Down the steps (the Erigeron is having a short rest from flowering) to the tatty looking veg patch on the right (bottom left photo). We had potatoes, tomatoes, cucumbers, courgettes and squash growing here last summer (you can see a few remnants that haven’t been cleared!) and there are leeks and purple sprouting broccoli still growing, although the pigeons have helped themselves to the broccoli. Grr. To the left (above bottom right photo; how confusing!) is our experimental perennial/annual bed. It looks a bit of a mess now but it will have daffs and tulips popping up soon, in among the grasses (Stipa tenuissima and Calamagrostis). I’m thinking of giving the Stipa a haircut this year, like they do in Le Jardin Secret in Marrakech (which I spotted on Paradise Gardens the other week). I have high aspirations 🙂  There’s also a small olive tree this end and a plum tree the other end, plus a wigwam (which you can just see) that was covered with sweet peas last year.

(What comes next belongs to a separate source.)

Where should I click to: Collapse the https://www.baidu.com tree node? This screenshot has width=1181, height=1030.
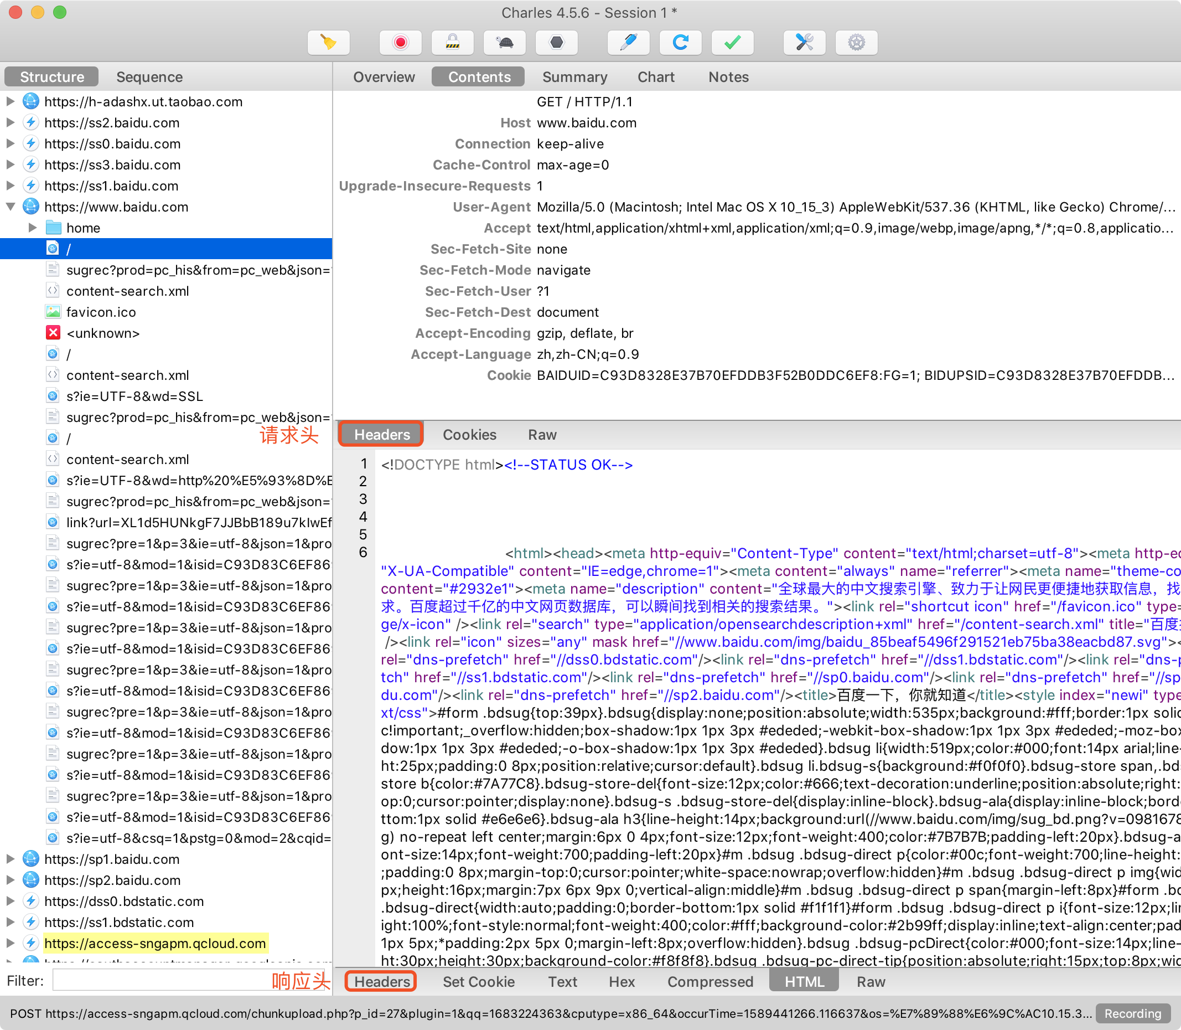point(10,207)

On the next level down (the garden is terraced) is the pond area on one side of the steps and the mini-orchard on the other. The apple and pear trees that we planted here last year need to be pruned about now. Another job for the weekend.

Almost at the bottom of the garden and looking back up you get a glimpse of the lower terracing. That’s a cherry tree re-homed from a friend’s garden in Twickenham. David drove it home in the car last year – he had to severely chop it top and bottom to get it in the car; I’m amazed it survived. It could do with reshaping but we’ll let it recover first. You can see the bright-green stems of dreaded crocosmia starting to grow again around the base of the tree which covered this whole area – we’re slowly digging it all out.

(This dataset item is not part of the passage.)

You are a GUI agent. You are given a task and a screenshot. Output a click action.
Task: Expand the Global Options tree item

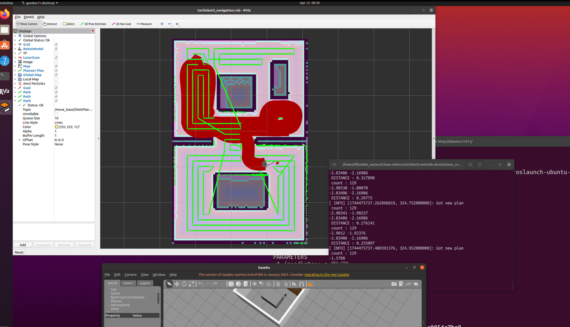[15, 36]

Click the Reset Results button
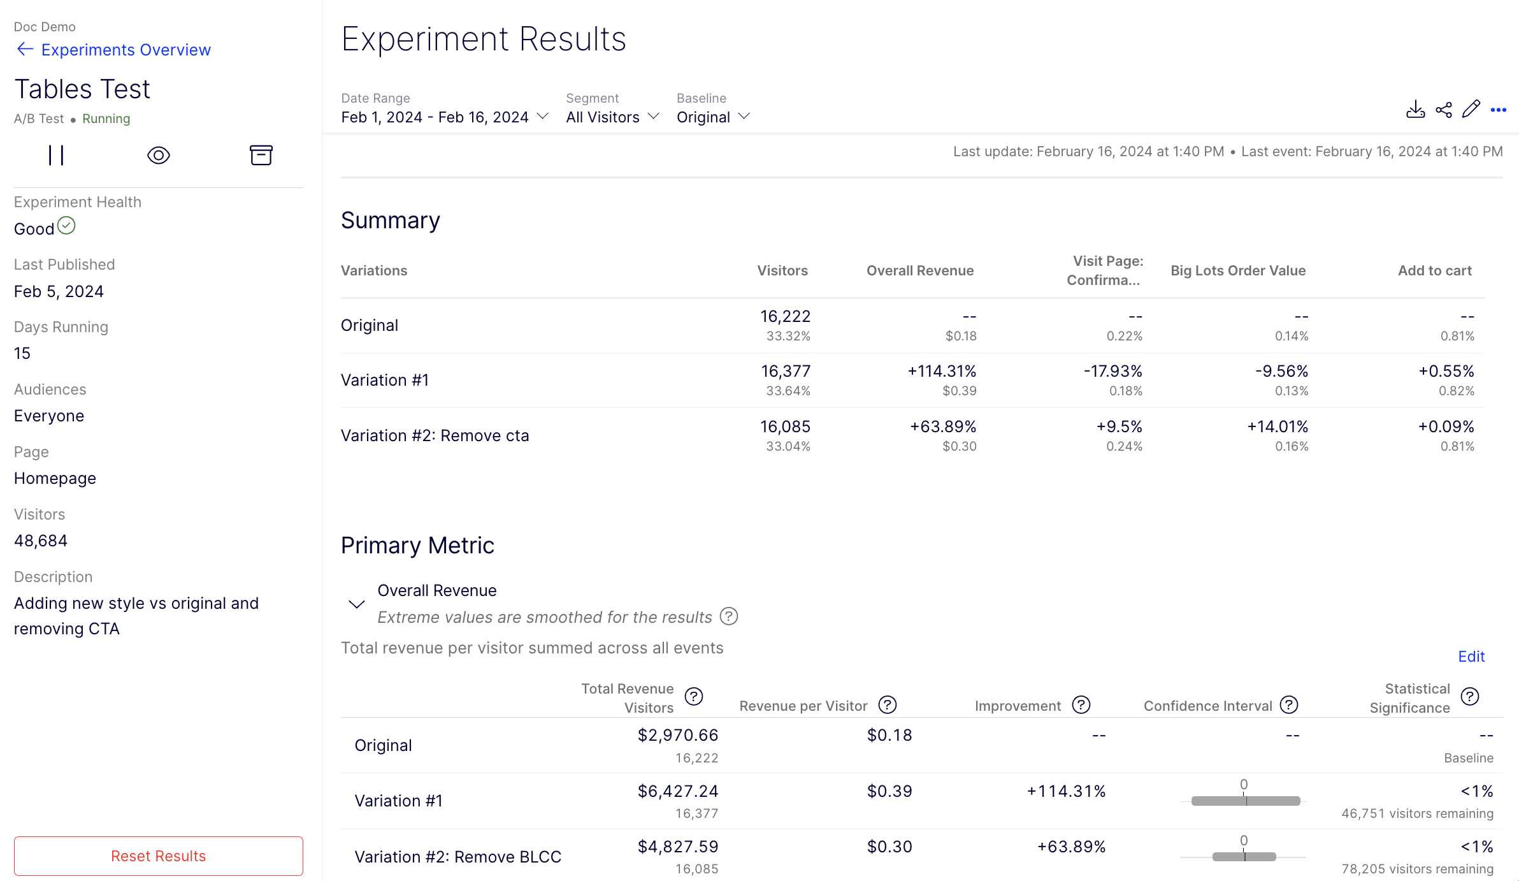pyautogui.click(x=158, y=856)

We did a huge amount of clearing and wall rebuilding down here last year and  we planted 15 white Himalayan birch whips (Betula utilis Jaquemontii) (you may be able to make out their slender, stick-like proportions among the Miscanthus). The plan is that they will eventually form a drift of white-barked gorgeousness, interspersed with grasses and pops of colour throughout the year from various bulbs and perennials. The photo above bottom right shows the wildflower area that was cut back at the end of the year. This has primroses and narcissus dotted throughout (no flowers yet) and will be full of wildflowers in summer.

Finally, a couple of close-ups of plants that obviously don’t realise that it’s January and they should be taking a break – marguerites and osteospermums, take a bow:

So, that’s the garden at acoastalplot at the end of January/start of February.

I hope all’s well with you and the first month of the year has been good to you. More soon…

Oh, yes! The snowdrops are coming… Hurrah!